Soleil Rouge wird mitunter gerne als Spaghetti Western bezeichnet, eine Einordnung, mit der ich mich etwas schwertue. Fraglos gibt es aber zahlreiche Gemeinsamkeiten mit diesem wunderbaren Subgenre des uramerikanischen Westerns. So handelt es sich um eine europäische Produktion mit dem erfolgreichen James-Bond-Regisseur Terence Young auf dem Regiesessel. Gedreht wurde in Spanien, und zwar in der Gegend um Granada in Andalusien. Auch der Gewaltgrad ist zünftig, ebenso wie der beachtliche Bodycount. Musikalisch untermalt wurde das Ganze leider nicht von Ennio Morricone, sondern dem französischen Komponisten Maurice Jarre, der seine Sache aber auch ganz gut macht. Dennoch gelingt es ihm im Gegensatz zum italienischen Großmeister nicht, dem Film seinen Stempel aufzudrücken oder zumindest einen musikalischen Wiedererkennungswert zu geben.

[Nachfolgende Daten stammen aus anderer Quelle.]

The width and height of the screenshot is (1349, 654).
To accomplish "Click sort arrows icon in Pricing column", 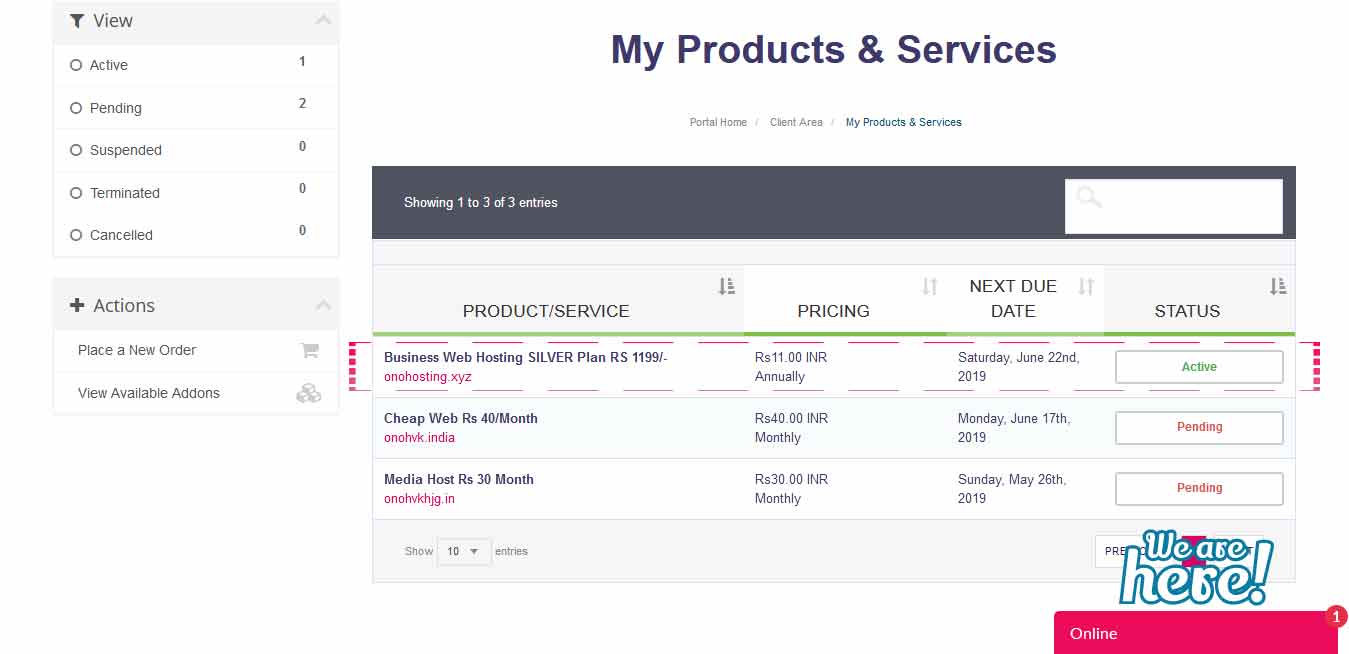I will [930, 287].
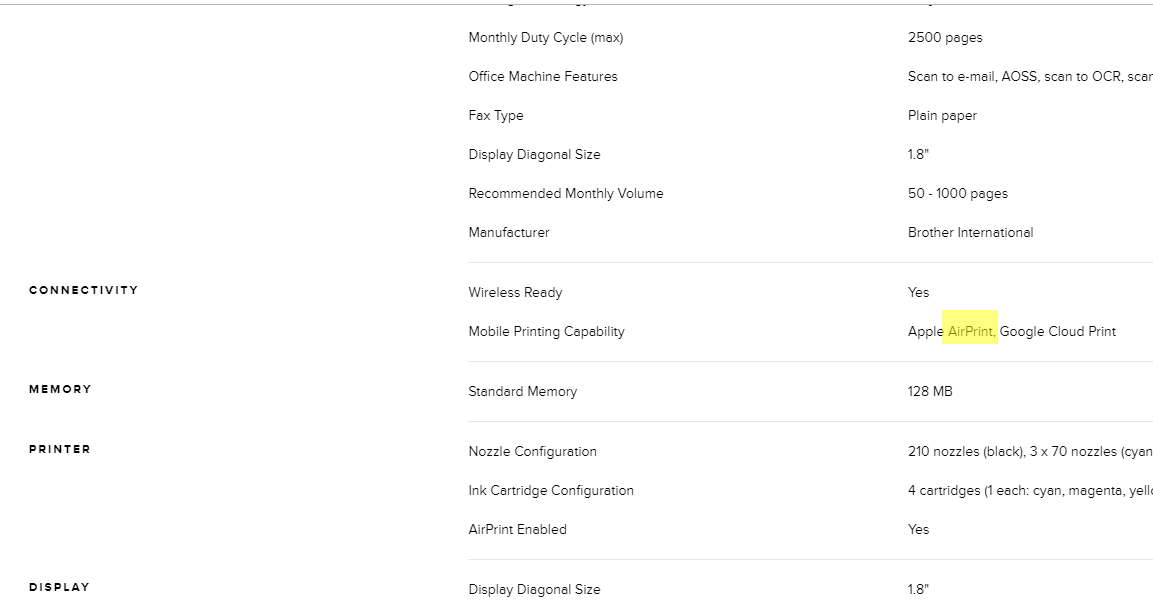Click the Office Machine Features label

(x=543, y=76)
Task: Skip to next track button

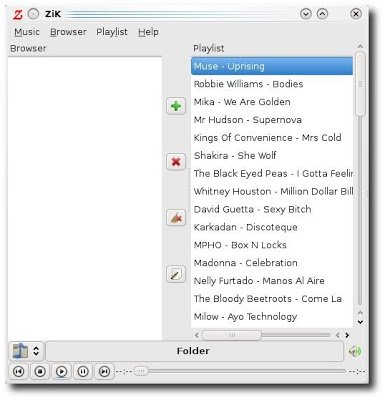Action: 104,371
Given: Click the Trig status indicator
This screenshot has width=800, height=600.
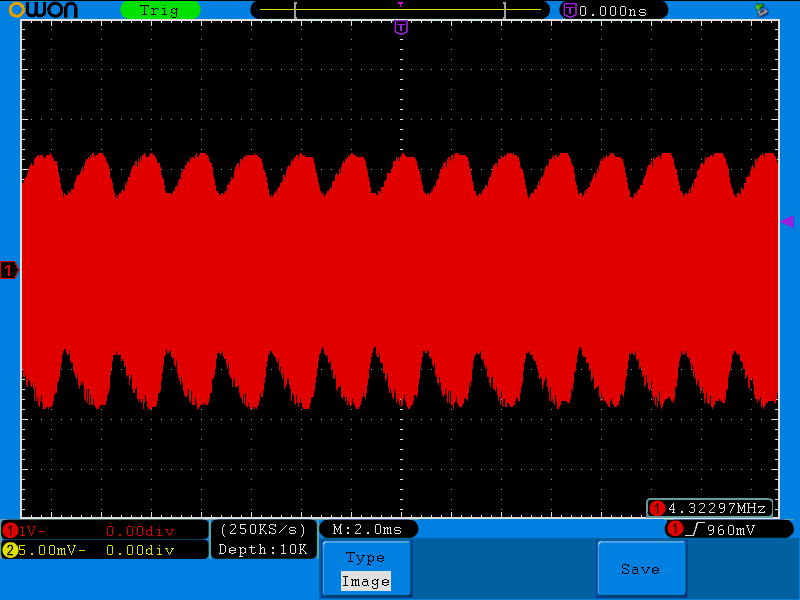Looking at the screenshot, I should coord(160,10).
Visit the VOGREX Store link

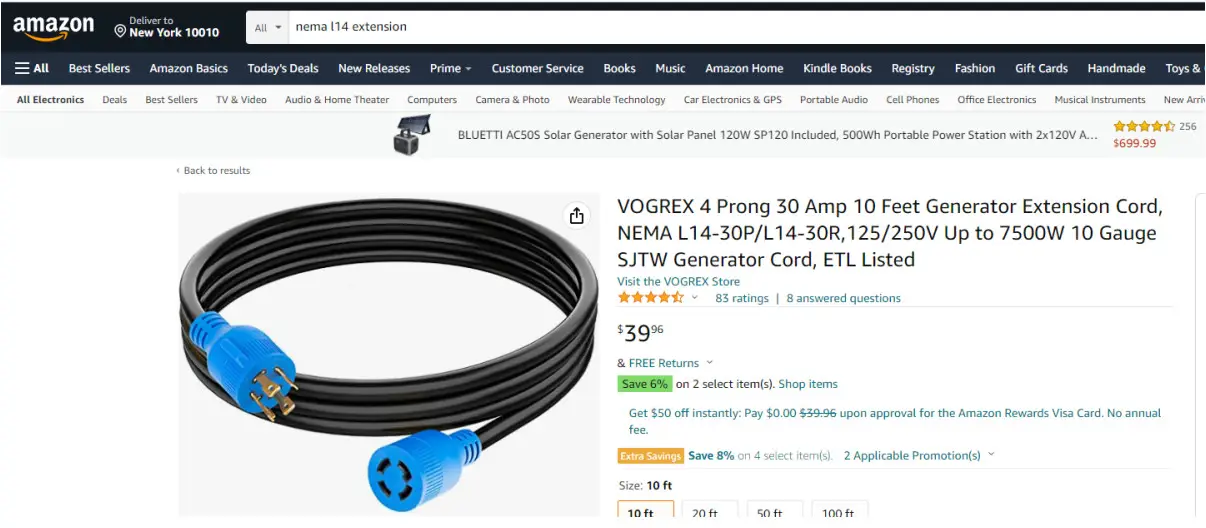(679, 281)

Bei der Wahl der Darsteller war man gleich interkontinental unterwegs. Neben den Europäern Alain Delon, dem Schweizer Bondgirl Ursula Andress, das sich hier erfreulicherweise deutlich freizügiger gibt als in Dr. No, und dem Amerikaner litauischer Abstammung Charles Bronson gibt es auch den japanischen Star Toshirō Mifune zu bewundern, der hier einen Samurai und Leibwächter des japanischen Botschafters spielt. Und so stehen – zumindest in der ersten Hälfte des Films – erwartungsgemäß die kulturellen Unterschiede zwischen den von Bronson und Mifune verkörperten Figuren im Besonderen und der japanischen und der amerikanischen Kultur im Allgemeinen im Fokus. Dies tritt mit zunehmender Spieldauer aber immer mehr in den Hintergrund. Trotzdem lebt Soleil Rouge natürlich in erster Linie vom Duell der beiden, wobei sich die anfängliche Rivalität zunehmend in Richtung einer partnerschaftlichen Freundschaft entwickelt. Und am Ende stellt sich dann sogar noch eine Prise Wehmut ein.
Youngs Verdienst ist, das Ganze nicht zu ernst zu nehmen und mit der entsprechenden Leichtigkeit in Szene zu setzen. Zwischendurch gibt es immer mal wieder groß angelegte Actionsequenzen, die zwar den ein oder anderen inszenatorischen Makel aufweisen, doch fällt das nicht groß ins Gewicht. Und so bietet Soleil Rouge über die gesamte Spieldauer unterhaltsame, leicht verdauliche Kost, die einfach Spaß macht.
Montag, 24. März 2025
HUNTER KILLER (Donovan Marsh, 2018)
What is better: be right or be alive?
Gerard Butler gibt einen starken Anführer, der mit seinen pragmatischen Entscheidungen jede noch so knifflige Situation meistert und nie das Gefühl vermittelt, nicht Herr der Lage zu sein. Gary Oldman kann in einer Nebenrolle ein paar Akzente setzen und auch der leider noch vor der Veröffentlichung des Films verstorbene Michael Nyqvist überzeugt in der Rolle des russischen U-Boot-Kapitäns trotz der wenigen Worte, die ihm das Skript zugesteht.
Als reiner Unterhaltungsfilm funktioniert Hunter Killer trotz der inhaltlichen Defizite erstaunlich gut. Die Inszenierung ist tadellos. Für den Zuschauer gibt es praktisch keine Verschnaufpause, stattdessen atemlose Action am laufenden Band. Die zwei Stunden vergingen wie im Flug und die Ohren wurden gründlich durchgeblasen. Alles in allem fühlte ich mich gut unterhalten.